Жнец, душелов, душеприказчик — у дара, который мне щедро отсыпала Темнота, много названий. У каждого языка, пожалуй, свое — настолько нет единого понимания. Сходились все лишь в том, что этот непонятно кто может удерживать души — этакий вокзал для завтрашних мертвецов. Камера хранения на короткий срок, а не банковская ячейка на века. Я же хранил душу Глеба очень долго и собирался хранить еще дольше, что обычно не принято.
На эту тему даже обнаружилась целая страница, измалеванная корявым почерком, словно отправляющим послание в пустоту: «Только идиоты будут держать чужую душу долго!» А что ж ты это не вырвал-то и не отправил мне в конвертике? Вдруг бы я проникся.
Вообще, Темнота не слишком в восторге, когда кто-то надолго удерживает чужую душу. Этот занудный шепоток «отпусти ее, станешь сильнее» как раз отсюда. Зараза ждет, что принесешь ей жертву, но чтобы держать, да еще годами… Удерживать у себя души — это прерогатива Темноты, и она не особо любит конкурентов. Однако своим человеческим порождениям иногда дает такие возможности. Будь иначе, не превращала бы девушек в пифий и не подкладывала бы под тех, от кого желала наследников.
А самое ироничное во всем этом, что то, что отец вырывал у Темноты с трудом, она мне дала просто так, щедрым бонусом. А он никогда не задумывался, вдруг Темнота выбрала его только для того, чтобы он стал моим отцом? Скажи я ему такое, получил бы самый смачный подзатыльник из всех.
Еще некоторое время я листал книгу, которую отец дополнял и после того, как послал меня. Для кого? Хотел меня вернуть, надо было по-другому. Хотя о чем это я? Ничего он не хотел.

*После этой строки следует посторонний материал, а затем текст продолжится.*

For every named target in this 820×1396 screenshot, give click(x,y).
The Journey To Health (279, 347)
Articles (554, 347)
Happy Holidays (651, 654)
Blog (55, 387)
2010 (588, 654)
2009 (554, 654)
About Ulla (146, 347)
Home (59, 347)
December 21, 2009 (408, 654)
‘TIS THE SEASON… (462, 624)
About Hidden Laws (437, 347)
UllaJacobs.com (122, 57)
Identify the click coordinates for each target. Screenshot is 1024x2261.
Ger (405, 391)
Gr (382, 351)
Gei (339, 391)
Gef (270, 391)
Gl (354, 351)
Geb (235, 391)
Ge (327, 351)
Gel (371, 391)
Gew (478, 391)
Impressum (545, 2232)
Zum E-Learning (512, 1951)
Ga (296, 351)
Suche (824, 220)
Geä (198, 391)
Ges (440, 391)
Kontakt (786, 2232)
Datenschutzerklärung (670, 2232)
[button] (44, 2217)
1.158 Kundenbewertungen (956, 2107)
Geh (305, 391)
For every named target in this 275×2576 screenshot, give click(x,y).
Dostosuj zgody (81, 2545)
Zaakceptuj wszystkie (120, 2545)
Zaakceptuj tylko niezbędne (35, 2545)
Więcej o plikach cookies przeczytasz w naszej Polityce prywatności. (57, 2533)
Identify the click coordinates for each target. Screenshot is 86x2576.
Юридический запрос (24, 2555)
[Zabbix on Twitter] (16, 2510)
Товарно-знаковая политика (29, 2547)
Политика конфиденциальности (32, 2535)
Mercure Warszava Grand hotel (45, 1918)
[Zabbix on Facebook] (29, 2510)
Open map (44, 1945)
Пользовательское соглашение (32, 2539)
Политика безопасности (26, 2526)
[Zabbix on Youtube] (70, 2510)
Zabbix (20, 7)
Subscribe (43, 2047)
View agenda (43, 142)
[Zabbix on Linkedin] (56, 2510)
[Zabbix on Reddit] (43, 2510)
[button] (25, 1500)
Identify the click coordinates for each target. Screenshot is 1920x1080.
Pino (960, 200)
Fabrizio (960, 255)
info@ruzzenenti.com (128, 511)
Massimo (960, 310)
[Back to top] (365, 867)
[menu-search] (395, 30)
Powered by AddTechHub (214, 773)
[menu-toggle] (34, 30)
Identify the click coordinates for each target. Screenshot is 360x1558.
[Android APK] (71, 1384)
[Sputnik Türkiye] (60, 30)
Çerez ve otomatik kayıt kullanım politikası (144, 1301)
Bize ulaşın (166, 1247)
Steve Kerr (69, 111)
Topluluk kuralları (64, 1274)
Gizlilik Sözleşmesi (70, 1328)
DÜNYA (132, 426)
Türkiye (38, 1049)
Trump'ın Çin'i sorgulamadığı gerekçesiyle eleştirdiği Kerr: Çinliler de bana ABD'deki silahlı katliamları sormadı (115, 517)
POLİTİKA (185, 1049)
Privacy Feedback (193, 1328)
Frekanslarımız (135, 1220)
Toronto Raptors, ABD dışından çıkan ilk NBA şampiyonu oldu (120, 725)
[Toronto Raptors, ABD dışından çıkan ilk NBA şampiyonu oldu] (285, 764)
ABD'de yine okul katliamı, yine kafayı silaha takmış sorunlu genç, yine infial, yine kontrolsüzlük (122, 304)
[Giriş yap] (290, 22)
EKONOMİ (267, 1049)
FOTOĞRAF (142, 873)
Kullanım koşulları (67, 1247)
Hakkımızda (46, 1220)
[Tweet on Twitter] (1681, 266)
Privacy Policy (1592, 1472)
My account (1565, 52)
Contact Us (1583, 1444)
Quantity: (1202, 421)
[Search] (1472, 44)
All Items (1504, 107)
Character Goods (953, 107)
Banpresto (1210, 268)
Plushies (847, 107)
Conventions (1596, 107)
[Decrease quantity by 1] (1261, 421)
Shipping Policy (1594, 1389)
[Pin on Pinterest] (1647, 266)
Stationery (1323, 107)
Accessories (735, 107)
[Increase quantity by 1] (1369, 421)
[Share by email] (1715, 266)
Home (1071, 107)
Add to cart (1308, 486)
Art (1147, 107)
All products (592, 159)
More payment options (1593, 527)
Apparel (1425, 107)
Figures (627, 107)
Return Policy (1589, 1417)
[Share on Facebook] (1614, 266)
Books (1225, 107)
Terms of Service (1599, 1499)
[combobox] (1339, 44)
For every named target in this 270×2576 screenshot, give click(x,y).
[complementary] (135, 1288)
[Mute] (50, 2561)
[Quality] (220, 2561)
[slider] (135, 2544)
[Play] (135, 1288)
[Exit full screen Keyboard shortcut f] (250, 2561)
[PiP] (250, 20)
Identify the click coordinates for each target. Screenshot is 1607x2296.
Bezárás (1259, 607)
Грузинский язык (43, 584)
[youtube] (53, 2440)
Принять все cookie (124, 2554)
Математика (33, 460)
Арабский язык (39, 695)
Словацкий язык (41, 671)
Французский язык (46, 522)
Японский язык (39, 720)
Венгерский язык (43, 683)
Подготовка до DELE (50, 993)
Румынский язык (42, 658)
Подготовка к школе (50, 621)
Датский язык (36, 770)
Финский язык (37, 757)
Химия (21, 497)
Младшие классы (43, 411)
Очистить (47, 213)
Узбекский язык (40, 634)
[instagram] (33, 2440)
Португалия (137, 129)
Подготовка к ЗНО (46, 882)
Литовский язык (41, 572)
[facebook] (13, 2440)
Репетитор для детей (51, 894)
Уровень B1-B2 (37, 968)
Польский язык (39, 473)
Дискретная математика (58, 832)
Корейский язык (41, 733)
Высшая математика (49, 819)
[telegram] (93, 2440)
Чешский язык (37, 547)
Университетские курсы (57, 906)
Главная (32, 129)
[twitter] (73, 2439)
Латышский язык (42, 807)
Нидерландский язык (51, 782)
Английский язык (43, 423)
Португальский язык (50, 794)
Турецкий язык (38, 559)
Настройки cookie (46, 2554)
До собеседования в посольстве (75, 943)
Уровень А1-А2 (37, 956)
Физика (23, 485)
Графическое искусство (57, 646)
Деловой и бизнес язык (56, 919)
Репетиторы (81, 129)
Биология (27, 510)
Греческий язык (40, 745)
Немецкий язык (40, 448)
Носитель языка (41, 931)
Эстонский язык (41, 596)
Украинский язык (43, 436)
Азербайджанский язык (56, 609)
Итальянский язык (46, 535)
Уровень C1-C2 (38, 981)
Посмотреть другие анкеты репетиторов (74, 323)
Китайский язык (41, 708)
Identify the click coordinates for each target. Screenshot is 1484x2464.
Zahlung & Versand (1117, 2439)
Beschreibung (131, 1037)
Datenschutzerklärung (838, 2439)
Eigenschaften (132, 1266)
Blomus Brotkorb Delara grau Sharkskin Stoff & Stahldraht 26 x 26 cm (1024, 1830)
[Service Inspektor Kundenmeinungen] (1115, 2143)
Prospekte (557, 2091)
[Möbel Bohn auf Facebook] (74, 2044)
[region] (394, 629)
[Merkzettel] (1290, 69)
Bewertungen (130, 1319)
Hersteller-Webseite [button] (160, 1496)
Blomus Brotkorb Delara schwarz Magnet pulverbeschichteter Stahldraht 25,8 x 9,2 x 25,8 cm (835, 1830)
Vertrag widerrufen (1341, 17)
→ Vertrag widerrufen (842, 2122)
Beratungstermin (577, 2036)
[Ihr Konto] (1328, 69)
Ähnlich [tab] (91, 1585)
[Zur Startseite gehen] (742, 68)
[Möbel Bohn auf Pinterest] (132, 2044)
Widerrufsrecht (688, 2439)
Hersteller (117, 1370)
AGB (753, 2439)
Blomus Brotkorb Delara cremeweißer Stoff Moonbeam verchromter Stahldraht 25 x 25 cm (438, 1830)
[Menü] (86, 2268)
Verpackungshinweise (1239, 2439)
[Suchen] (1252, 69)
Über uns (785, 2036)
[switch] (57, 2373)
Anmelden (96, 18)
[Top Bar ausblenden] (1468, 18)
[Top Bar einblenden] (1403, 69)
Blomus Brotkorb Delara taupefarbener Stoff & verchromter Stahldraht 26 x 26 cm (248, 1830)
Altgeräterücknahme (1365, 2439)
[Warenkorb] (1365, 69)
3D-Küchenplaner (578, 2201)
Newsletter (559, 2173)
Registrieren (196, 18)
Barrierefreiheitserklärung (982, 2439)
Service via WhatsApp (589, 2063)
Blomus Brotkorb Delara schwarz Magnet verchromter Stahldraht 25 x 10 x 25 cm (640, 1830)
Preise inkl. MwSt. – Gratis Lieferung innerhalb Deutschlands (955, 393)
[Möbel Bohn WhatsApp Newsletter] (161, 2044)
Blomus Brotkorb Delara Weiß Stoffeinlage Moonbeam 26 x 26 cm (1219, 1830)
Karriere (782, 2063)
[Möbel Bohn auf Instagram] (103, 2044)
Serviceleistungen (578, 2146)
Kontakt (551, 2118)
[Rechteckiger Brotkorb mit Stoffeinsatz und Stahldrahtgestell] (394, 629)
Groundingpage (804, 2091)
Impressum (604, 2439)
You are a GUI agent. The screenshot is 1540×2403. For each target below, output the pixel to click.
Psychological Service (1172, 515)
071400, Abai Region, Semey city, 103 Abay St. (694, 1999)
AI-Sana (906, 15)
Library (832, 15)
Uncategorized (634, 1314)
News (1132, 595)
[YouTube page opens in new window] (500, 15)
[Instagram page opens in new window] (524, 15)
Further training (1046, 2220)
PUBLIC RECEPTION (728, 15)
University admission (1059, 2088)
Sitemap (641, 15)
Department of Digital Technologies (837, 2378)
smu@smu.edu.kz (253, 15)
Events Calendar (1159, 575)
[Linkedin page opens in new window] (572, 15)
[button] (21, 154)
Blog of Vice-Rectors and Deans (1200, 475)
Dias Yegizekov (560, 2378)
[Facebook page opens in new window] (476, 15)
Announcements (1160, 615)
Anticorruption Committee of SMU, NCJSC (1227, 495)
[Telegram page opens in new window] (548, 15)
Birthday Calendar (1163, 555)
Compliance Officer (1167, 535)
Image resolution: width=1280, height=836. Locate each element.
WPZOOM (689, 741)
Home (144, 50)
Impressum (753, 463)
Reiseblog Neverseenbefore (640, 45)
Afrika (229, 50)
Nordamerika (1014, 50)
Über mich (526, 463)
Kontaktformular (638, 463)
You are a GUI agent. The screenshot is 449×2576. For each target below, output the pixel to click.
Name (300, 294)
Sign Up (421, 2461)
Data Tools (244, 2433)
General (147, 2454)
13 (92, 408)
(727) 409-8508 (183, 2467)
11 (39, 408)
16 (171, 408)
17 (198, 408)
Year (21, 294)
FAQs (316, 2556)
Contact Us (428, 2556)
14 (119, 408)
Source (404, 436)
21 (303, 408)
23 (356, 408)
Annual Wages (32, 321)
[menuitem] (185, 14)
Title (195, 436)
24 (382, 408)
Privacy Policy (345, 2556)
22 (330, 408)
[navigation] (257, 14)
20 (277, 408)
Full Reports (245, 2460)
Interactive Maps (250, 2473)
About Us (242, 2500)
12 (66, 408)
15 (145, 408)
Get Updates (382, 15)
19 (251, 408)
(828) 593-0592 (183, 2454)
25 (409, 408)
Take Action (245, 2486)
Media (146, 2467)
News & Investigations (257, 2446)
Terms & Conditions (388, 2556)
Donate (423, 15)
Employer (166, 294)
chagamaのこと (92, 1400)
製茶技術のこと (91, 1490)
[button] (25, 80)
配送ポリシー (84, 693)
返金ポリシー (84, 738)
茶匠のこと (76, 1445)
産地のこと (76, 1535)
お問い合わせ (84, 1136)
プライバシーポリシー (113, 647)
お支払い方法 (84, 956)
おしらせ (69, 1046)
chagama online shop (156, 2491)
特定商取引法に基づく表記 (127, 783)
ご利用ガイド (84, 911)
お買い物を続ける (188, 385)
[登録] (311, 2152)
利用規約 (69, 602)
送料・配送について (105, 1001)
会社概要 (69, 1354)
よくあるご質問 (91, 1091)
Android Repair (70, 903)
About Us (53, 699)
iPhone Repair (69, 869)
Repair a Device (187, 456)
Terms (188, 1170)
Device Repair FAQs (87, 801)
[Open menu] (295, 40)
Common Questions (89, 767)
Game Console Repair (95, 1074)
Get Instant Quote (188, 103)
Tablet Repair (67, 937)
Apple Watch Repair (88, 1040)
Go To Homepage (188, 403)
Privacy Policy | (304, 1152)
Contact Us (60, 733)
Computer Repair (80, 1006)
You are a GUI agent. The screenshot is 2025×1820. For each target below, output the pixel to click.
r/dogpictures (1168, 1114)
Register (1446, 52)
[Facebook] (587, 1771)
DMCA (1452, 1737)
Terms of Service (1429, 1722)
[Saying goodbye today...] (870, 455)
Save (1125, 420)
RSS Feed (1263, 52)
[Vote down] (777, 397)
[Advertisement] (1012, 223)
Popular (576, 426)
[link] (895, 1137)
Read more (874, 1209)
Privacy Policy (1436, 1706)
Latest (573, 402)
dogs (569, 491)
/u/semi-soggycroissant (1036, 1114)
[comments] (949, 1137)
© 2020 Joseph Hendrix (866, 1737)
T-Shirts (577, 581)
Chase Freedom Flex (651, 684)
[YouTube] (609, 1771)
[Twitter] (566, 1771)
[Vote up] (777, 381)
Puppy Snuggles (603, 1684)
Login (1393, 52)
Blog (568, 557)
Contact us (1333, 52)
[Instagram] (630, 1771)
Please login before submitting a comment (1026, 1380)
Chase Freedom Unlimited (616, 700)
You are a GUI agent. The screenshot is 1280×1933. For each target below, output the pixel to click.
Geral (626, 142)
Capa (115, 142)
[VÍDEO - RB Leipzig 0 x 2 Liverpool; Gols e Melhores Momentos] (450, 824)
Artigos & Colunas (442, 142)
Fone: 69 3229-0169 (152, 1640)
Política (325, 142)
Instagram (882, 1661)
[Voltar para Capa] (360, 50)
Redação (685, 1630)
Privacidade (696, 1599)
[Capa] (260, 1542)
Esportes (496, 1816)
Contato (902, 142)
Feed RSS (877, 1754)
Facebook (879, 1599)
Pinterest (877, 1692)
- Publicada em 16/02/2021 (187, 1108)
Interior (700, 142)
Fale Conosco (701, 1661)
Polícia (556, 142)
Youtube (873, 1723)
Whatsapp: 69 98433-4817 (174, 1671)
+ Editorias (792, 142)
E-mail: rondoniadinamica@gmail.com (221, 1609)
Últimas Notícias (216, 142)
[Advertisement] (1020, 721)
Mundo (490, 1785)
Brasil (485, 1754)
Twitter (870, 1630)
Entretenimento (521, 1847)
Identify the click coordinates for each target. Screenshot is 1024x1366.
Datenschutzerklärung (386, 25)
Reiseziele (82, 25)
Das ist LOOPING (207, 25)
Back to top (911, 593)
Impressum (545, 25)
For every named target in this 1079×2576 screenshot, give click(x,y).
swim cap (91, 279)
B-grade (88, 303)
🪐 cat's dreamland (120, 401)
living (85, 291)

Рядом задергался смартфон, словно возвращая в реальность, где я нужен. Уля прислала новый снимок, в открытую намекая, что уже вся извелась без меня. Лукаво улыбаясь, она стояла перед зеркалом в моей прежней спальне в дядином доме. Темные волосы игриво рассыпались, скрывая плечи — зато все остальное было открыто, и из одежды на ней имелись только черные чулки в крупную сеточку.